---- Excerpted records
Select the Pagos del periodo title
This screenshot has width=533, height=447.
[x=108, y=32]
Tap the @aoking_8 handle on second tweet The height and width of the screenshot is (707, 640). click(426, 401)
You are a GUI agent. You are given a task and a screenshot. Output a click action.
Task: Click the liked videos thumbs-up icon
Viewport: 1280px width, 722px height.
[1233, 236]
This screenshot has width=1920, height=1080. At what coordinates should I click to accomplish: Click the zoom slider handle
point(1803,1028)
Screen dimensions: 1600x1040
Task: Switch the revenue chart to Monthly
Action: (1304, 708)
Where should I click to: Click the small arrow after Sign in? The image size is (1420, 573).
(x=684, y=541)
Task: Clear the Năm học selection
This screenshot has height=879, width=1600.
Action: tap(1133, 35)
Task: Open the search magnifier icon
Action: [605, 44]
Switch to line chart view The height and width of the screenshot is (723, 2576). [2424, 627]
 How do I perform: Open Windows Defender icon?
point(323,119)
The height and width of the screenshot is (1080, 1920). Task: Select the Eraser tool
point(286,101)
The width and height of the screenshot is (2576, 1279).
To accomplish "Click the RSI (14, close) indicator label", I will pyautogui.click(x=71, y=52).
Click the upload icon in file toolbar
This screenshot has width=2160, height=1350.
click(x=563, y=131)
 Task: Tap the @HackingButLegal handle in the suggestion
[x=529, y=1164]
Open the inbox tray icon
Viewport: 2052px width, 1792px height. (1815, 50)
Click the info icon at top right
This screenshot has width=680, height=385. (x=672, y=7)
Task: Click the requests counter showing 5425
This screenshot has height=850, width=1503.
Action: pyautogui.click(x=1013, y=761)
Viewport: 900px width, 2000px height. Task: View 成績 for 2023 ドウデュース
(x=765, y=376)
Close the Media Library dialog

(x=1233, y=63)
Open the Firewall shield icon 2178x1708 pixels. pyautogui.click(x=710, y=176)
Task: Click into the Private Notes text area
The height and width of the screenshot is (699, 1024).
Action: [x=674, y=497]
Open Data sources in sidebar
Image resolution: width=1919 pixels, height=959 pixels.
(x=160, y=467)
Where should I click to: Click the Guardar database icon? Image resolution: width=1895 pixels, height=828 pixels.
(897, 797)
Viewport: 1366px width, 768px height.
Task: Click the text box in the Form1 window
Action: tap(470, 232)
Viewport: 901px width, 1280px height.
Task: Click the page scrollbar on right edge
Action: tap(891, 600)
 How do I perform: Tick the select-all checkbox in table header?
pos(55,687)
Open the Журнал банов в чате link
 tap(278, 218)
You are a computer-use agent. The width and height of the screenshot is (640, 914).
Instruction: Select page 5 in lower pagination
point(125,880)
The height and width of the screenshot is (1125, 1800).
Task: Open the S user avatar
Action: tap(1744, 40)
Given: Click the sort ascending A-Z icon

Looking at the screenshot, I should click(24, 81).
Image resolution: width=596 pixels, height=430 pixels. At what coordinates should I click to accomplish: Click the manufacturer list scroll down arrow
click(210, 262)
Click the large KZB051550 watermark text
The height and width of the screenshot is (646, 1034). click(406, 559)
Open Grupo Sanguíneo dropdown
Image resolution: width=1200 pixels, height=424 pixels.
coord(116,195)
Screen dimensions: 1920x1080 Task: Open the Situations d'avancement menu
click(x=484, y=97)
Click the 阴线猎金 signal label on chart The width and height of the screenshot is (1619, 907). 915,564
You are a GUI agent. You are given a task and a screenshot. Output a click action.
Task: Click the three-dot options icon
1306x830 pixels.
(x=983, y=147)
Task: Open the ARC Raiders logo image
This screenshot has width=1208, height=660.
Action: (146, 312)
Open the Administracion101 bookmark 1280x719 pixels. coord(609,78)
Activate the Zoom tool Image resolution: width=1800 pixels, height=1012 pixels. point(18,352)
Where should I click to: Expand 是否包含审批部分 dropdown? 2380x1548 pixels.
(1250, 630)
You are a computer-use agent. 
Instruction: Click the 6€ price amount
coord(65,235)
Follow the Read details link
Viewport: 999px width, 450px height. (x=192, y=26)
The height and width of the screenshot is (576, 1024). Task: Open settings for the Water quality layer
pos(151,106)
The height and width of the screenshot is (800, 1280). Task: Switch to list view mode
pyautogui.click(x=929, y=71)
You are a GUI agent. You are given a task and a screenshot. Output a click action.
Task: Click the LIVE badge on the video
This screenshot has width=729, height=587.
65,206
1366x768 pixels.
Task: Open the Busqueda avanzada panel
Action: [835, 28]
--------
**Stated goal:**
Set out every line of the items above as a JSON list of strings, one string per line, and omit any blank lines.

**Exercise result:**
[
  "Select the Pagos del periodo title",
  "This screenshot has width=533, height=447.",
  "[x=108, y=32]",
  "Tap the @aoking_8 handle on second tweet The height and width of the screenshot is (707, 640). click(426, 401)",
  "You are a GUI agent. You are given a task and a screenshot. Output a click action.",
  "Task: Click the liked videos thumbs-up icon",
  "Viewport: 1280px width, 722px height.",
  "[1233, 236]",
  "This screenshot has width=1920, height=1080. At what coordinates should I click to accomplish: Click the zoom slider handle",
  "point(1803,1028)",
  "Screen dimensions: 1600x1040",
  "Task: Switch the revenue chart to Monthly",
  "Action: (1304, 708)",
  "Where should I click to: Click the small arrow after Sign in? The image size is (1420, 573).",
  "(x=684, y=541)",
  "Task: Clear the Năm học selection",
  "This screenshot has height=879, width=1600.",
  "Action: tap(1133, 35)",
  "Task: Open the search magnifier icon",
  "Action: [605, 44]",
  "Switch to line chart view The height and width of the screenshot is (723, 2576). [2424, 627]",
  " How do I perform: Open Windows Defender icon?",
  "point(323,119)",
  "The height and width of the screenshot is (1080, 1920). Task: Select the Eraser tool",
  "point(286,101)",
  "The width and height of the screenshot is (2576, 1279).",
  "To accomplish \"Click the RSI (14, close) indicator label\", I will pyautogui.click(x=71, y=52).",
  "Click the upload icon in file toolbar",
  "This screenshot has width=2160, height=1350.",
  "click(x=563, y=131)",
  " Task: Tap the @HackingButLegal handle in the suggestion",
  "[x=529, y=1164]",
  "Open the inbox tray icon",
  "Viewport: 2052px width, 1792px height. (1815, 50)",
  "Click the info icon at top right",
  "This screenshot has width=680, height=385. (x=672, y=7)",
  "Task: Click the requests counter showing 5425",
  "This screenshot has height=850, width=1503.",
  "Action: pyautogui.click(x=1013, y=761)",
  "Viewport: 900px width, 2000px height. Task: View 成績 for 2023 ドウデュース",
  "(x=765, y=376)",
  "Close the Media Library dialog",
  "(x=1233, y=63)",
  "Open the Firewall shield icon 2178x1708 pixels. pyautogui.click(x=710, y=176)",
  "Task: Click into the Private Notes text area",
  "The height and width of the screenshot is (699, 1024).",
  "Action: [x=674, y=497]",
  "Open Data sources in sidebar",
  "Image resolution: width=1919 pixels, height=959 pixels.",
  "(x=160, y=467)",
  "Where should I click to: Click the Guardar database icon? Image resolution: width=1895 pixels, height=828 pixels.",
  "(897, 797)",
  "Viewport: 1366px width, 768px height.",
  "Task: Click the text box in the Form1 window",
  "Action: tap(470, 232)",
  "Viewport: 901px width, 1280px height.",
  "Task: Click the page scrollbar on right edge",
  "Action: tap(891, 600)",
  " How do I perform: Tick the select-all checkbox in table header?",
  "pos(55,687)",
  "Open the Журнал банов в чате link",
  " tap(278, 218)",
  "You are a computer-use agent. The width and height of the screenshot is (640, 914).",
  "Instruction: Select page 5 in lower pagination",
  "point(125,880)",
  "The height and width of the screenshot is (1125, 1800).",
  "Task: Open the S user avatar",
  "Action: tap(1744, 40)",
  "Given: Click the sort ascending A-Z icon",
  "Looking at the screenshot, I should click(24, 81).",
  "Image resolution: width=596 pixels, height=430 pixels. At what coordinates should I click to accomplish: Click the manufacturer list scroll down arrow",
  "click(210, 262)",
  "Click the large KZB051550 watermark text",
  "The height and width of the screenshot is (646, 1034). click(406, 559)",
  "Open Grupo Sanguíneo dropdown",
  "Image resolution: width=1200 pixels, height=424 pixels.",
  "coord(116,195)",
  "Screen dimensions: 1920x1080 Task: Open the Situations d'avancement menu",
  "click(x=484, y=97)",
  "Click the 阴线猎金 signal label on chart The width and height of the screenshot is (1619, 907). 915,564",
  "You are a GUI agent. You are given a task and a screenshot. Output a click action.",
  "Task: Click the three-dot options icon",
  "1306x830 pixels.",
  "(x=983, y=147)",
  "Task: Open the ARC Raiders logo image",
  "This screenshot has width=1208, height=660.",
  "Action: (146, 312)",
  "Open the Administracion101 bookmark 1280x719 pixels. coord(609,78)",
  "Activate the Zoom tool Image resolution: width=1800 pixels, height=1012 pixels. point(18,352)",
  "Where should I click to: Expand 是否包含审批部分 dropdown? 2380x1548 pixels.",
  "(1250, 630)",
  "You are a computer-use agent. ",
  "Instruction: Click the 6€ price amount",
  "coord(65,235)",
  "Follow the Read details link",
  "Viewport: 999px width, 450px height. (x=192, y=26)",
  "The height and width of the screenshot is (576, 1024). Task: Open settings for the Water quality layer",
  "pos(151,106)",
  "The height and width of the screenshot is (800, 1280). Task: Switch to list view mode",
  "pyautogui.click(x=929, y=71)",
  "You are a GUI agent. You are given a task and a screenshot. Output a click action.",
  "Task: Click the LIVE badge on the video",
  "This screenshot has width=729, height=587.",
  "65,206",
  "1366x768 pixels.",
  "Task: Open the Busqueda avanzada panel",
  "Action: [835, 28]"
]